• [BEREITGESTELLTER TEXT]:
○ ○ ○ ○

Das zweite "richtige" Wochenende

    Den Freitag verbrachten wir mit Hannes, den ich auf dem Flug von Paris nach Shanghai kennen gelernt hatte. Der Abend sollte etwas ruhiger ausfallen, weil wir alle lange Arbeitstage hinter uns hatten und es zeichnet sich auch bei mir ab, dass der Freitag jeweils der "Ausruhabend" sein wird.

Am Samstag war dann nach den letzten Berichten, die ich noch zu schreiben hatte, Sightseeing angesagt.

Dieses Bild zeigt die "Neun Biegungen Brücke" und das Teehaus "Huxinting" in der bereits erwähnten Altstadt von Shanghai.

Diese Brücke ist wie übrigens alles hier nur ein Nachbau der eigentlichen Altstadt, die der Abrißbirne zum Opfer gefallen ist.

Sinn dieser Brücke ist es, dass die bösen Geister, die nur gerade Wege gehen können, einem nicht folgen können.

So, ich bin nun von allen "bösen Geistern" verlassen, also sind die Geister schuld, wenn ich jetzt nur noch Anständiges schreibe.

Das Wasser in dem Tümpel war übrigens eher eine braune Suppe und es scheint, als sei dieses Viertel nur aufgebaut, um Touristen auszunehmen.

Da wir unser Geld gleichmäßig über die Stadt verteilen wollen, gehen wir wieder zum Bund, um das Bundmuseum unter dem Platz der Helden zu besuchen, aber leider war dieses schon um 19h geschlossen!

Links kann man schon erkennen, wo es uns hinzieht,

aber vorher müssen wir uns noch einmal den Bund aus einer anderen Perspektive anschauen. Das rechte Bild wurde in der Nähe der russischen Botschaft gemacht. Unter dem Betonpfeilern rechts im Bild ist übrigens das Bundmuseum.

Um auf die andere Seite zu kommen, benutzen wir eine andere, geschickt platzierte Touristenfalle.

○ ○ ○ ○

• [AUFLISTUNG]:

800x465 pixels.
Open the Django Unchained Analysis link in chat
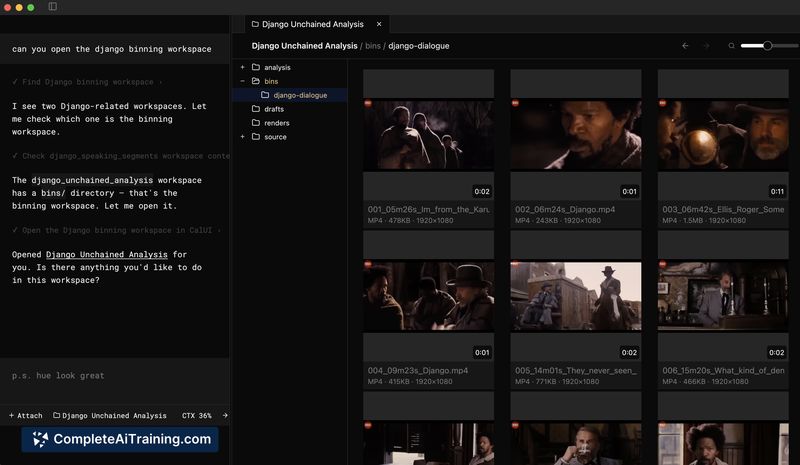pos(108,255)
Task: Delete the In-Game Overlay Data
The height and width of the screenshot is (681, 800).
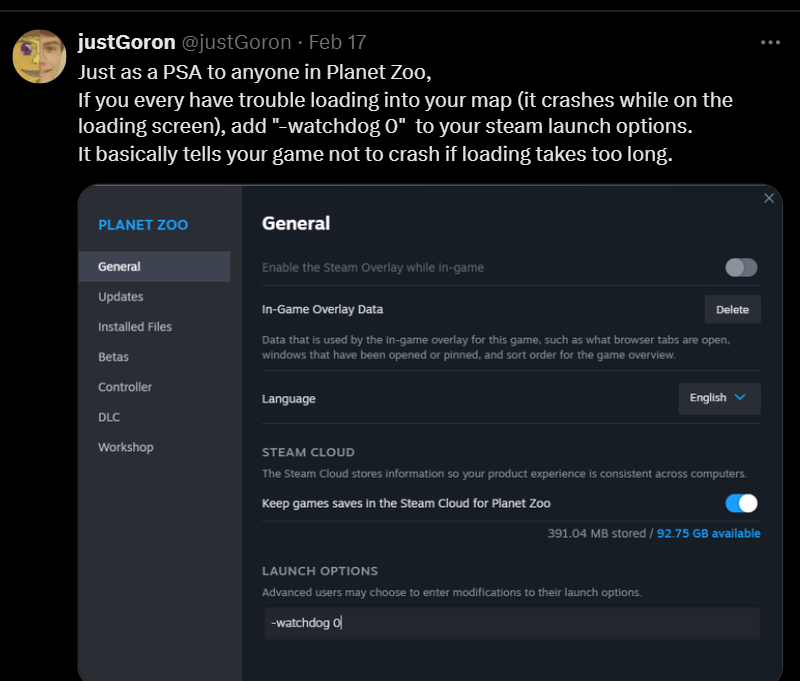Action: [x=732, y=310]
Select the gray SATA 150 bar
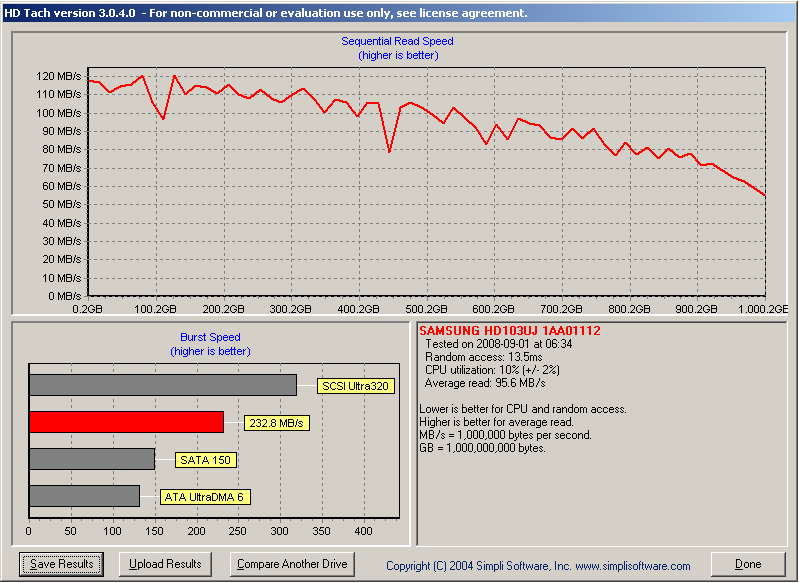 pos(92,459)
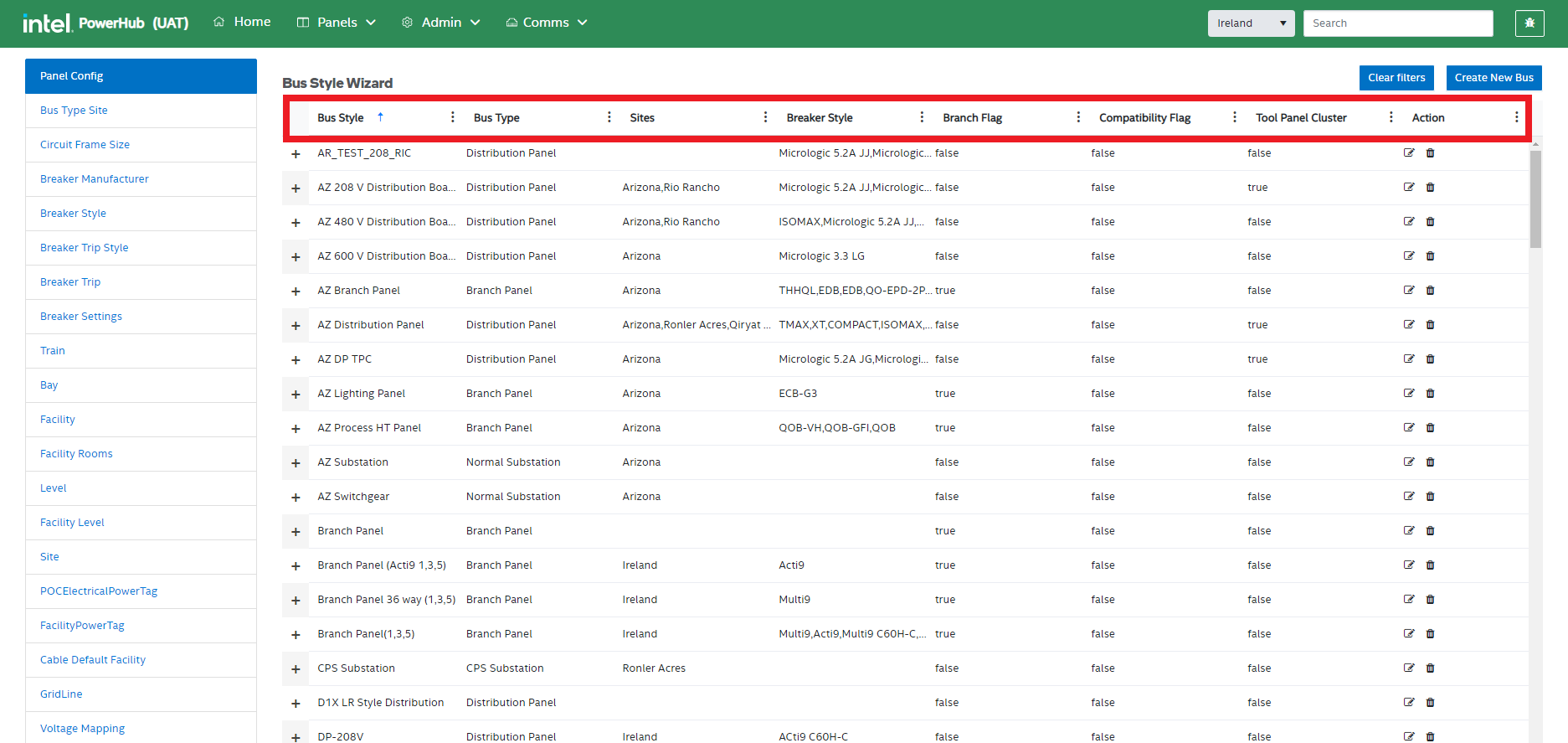Viewport: 1568px width, 743px height.
Task: Open Sites column options menu
Action: (765, 117)
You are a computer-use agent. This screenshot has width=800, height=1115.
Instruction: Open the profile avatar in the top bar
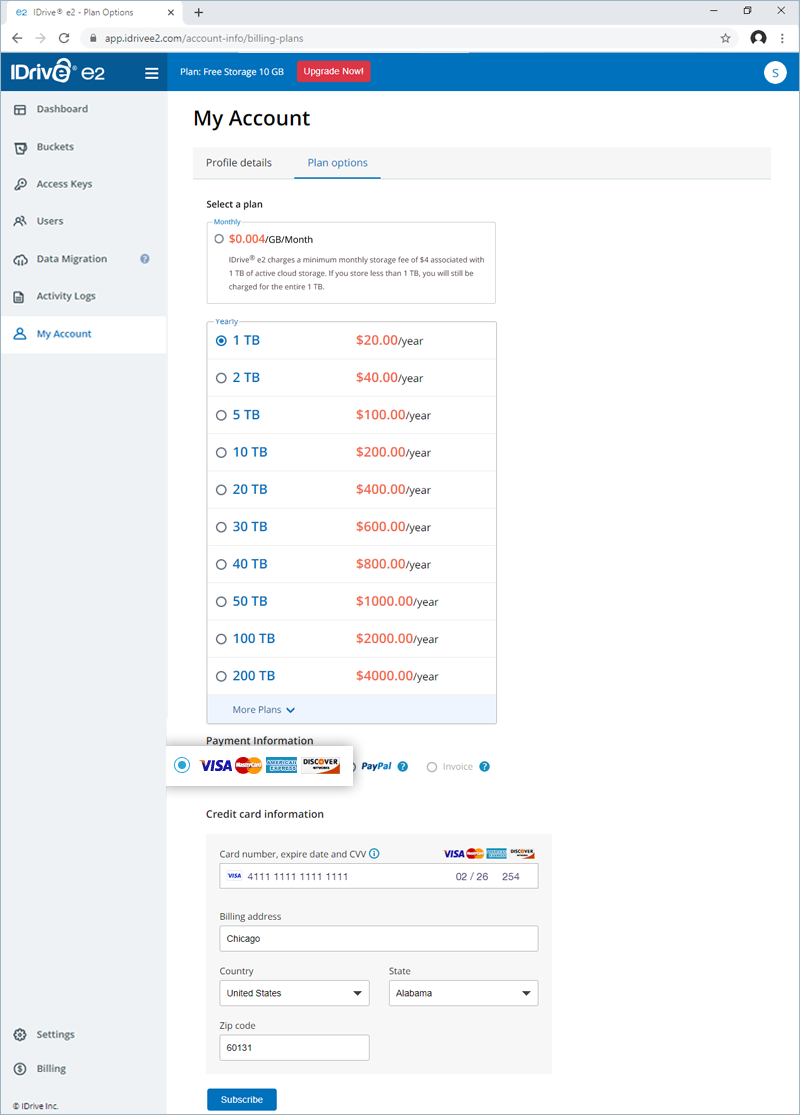pos(775,72)
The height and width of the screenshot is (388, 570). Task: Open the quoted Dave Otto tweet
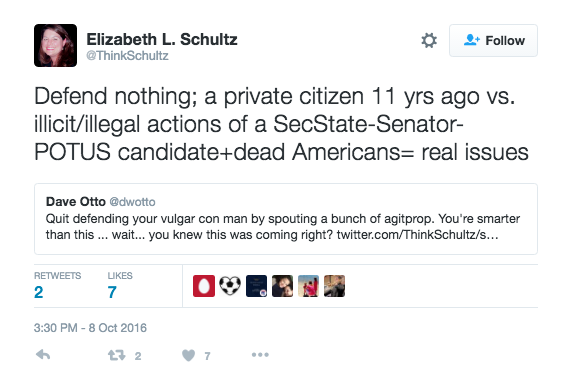coord(286,219)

○ ○ ○ ○

• [ÜBUNGSAUFGABEN]:
A - Geben Sie aus dem Reisebericht über Shanghai den Abschnitt zwischen "Den Freitag verbrachten" und "Altstadt von Shanghai.", beide eingeschlossen, wortgetreu wieder.
B - Führen Sie den Reisebericht über Shanghai im Anschluss an seinen letzten Satz weiter.
Die Einträge stehen in keinerlei Zusammenhang mit dem Reisebericht über Shanghai.

• [ERGEBNISSE DER AUFGABEN]:
A -
Den Freitag verbrachten wir mit Hannes, den ich auf dem Flug von Paris nach Shanghai kennen gelernt hatte. Der Abend sollte etwas ruhiger ausfallen, weil wir alle lange Arbeitstage hinter uns hatten und es zeichnet sich auch bei mir ab, dass der Freitag jeweils der "Ausruhabend" sein wird.

Am Samstag war dann nach den letzten Berichten, die ich noch zu schreiben hatte, Sightseeing angesagt.

Dieses Bild zeigt die "Neun Biegungen Brücke" und das Teehaus "Huxinting" in der bereits erwähnten Altstadt von Shanghai.

B -
Wie schön und romantisch ist es doch, in Hamburg durch den alten Ebltunnel zu gehen, um auf die andere Seite zu kommen. Hier jedoch wird man in einen Glaswaggon verfrachtet, der durch einen seltsam belichteten Tunnel fährt. Das Ganze kostet als Retour-Ticket 40 Yuan, ein Taxi zur anderen Seite wäre deutlich günstiger geworden.

 

Rechts sieht man den Bund von der anderen Hunangpu Seite aus und wäre es nicht so kalt gewesen, hätten wir sicherlich noch etwas mehr Zeit hier verbracht.

Nach dem Blick auf den Bund machen wir uns auf, Pudong zu erkunden und so begeben wir uns durch diesen "Hochhauswald" in die "Super Brand Mall", einem Kaufhaus,  das man wie alles hier als "gigantisch" bezeichnen kann.

Dieses Kaufhaus stellt noch die anderen Kaufhäuser in der Innenstadt in den Schatten, die auch schon absolut atemberaubend sind. Wir wurden jedoch noch vom Hunger getrieben und gingen in ein Japanisches Restaurant, um mal etwas Abwechslung zur chinesischen Küche zu bekommen und das Essen war großartig (Für mich gab es gegrillten Lachs mit etlichen Beilagen und einer sehr leckeren Fischsuppe), der Service hervorragend und die Preise lagen unter denen einer drittklassigen Pizzeria in Deutschland. Am kommenden Samstag werden wir uns wieder hier einfinden, um im 9. Stock das Morcheeba Konzert zu genießen.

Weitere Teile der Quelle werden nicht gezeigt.